2. [web] If your partner also gave permissions for you, you should receive an e-mail. Click on the View invitation link to accept.
3. [web] Create a pull request in your own repository using the following steps.
   1. [web] Start creating the pull request (PR) on the Pull requests tab with the New pull request button.
   2. [web] The base branch should remain the default master, and for the compare branch, pick your new branch. You should see a label "Able to merge" and your previous commits. Click on Create pull request to continue.
   3. [web] On the next page you can give the details and settings for the pull request. Add a meaningful name and a short description. On the right side assign yourself (Assignees) and request a review from your partner (Reviewers).
   4. [web] Finalize the request with the Create pull request button. Your partner should receive a notification about the requested review.
   5. On the Checks page of the PR you can follow that the CI build has started automatically. Once they finish, you can check the analysis results on the Conversation page.
4. [web] If your partner also followed the previous steps, you should receive a notification about a pull request review. Go to the repository of your partner and find their pull request.
5. [web] Perform the review with the following steps.
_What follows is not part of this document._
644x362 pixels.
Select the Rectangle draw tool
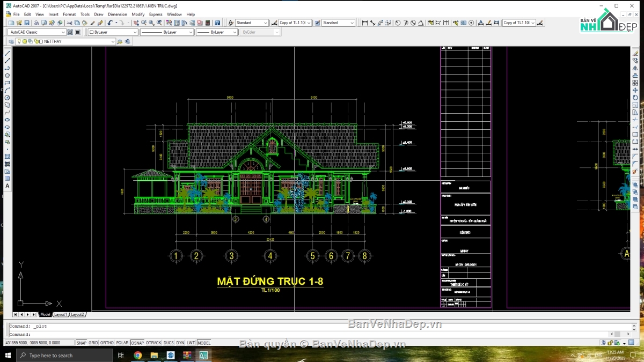8,83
   1. [web] Go to the Files changed tab. You can see the files modified by your partner. Review the files and attach comments by clicking on lines. It is important to start adding comments by clicking on Start a review, instead of using Add single comment.
   2. [web] After finishing the review, click on Review changes in the top right corner. Write a short summary and request changes.
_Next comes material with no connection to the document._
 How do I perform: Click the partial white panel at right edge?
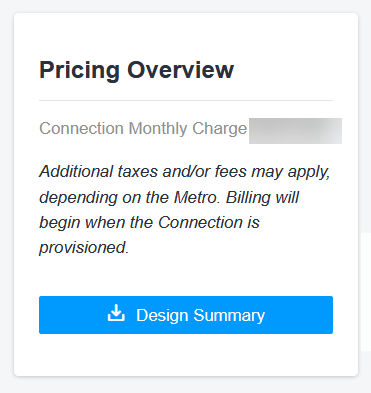pos(366,292)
   3. [web] Finish the review process by clicking on Submit review.
6. [web/local] Wait until your partner finishes reviewing your pull request. Then fix your code based on the review. The changes should still go to the new branch in one or more commits. After finishing, push the changes to the remote repository (git push).
7. [web] Wait until your partner finishes fixing their code based on your review. Then goo to the pull request of your partner to see the changes on the Files changed tab. Accept the changes by clicking Review changes and Approve.

Analyzing the Changes

1. [web] Check on SonarCloud whether all issues were indeed fixed.
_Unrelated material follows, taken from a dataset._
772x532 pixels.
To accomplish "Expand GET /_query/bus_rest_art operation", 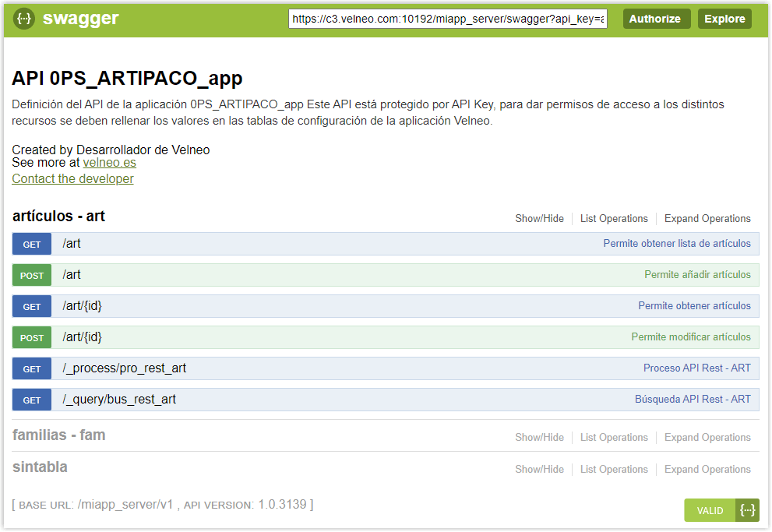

2. [web] If you check SonarCloud, you will see that there is a pending Security issue with your code. The issue relates to the use of Random. Since this code does not have such security aspect, declare the use of Random Safe, and rerun the analysis from GitHub.
3. [web] If your partner also accepted your changes, and all the checks have passed (are green), merge your pull request (at the bottom of Conversation tab).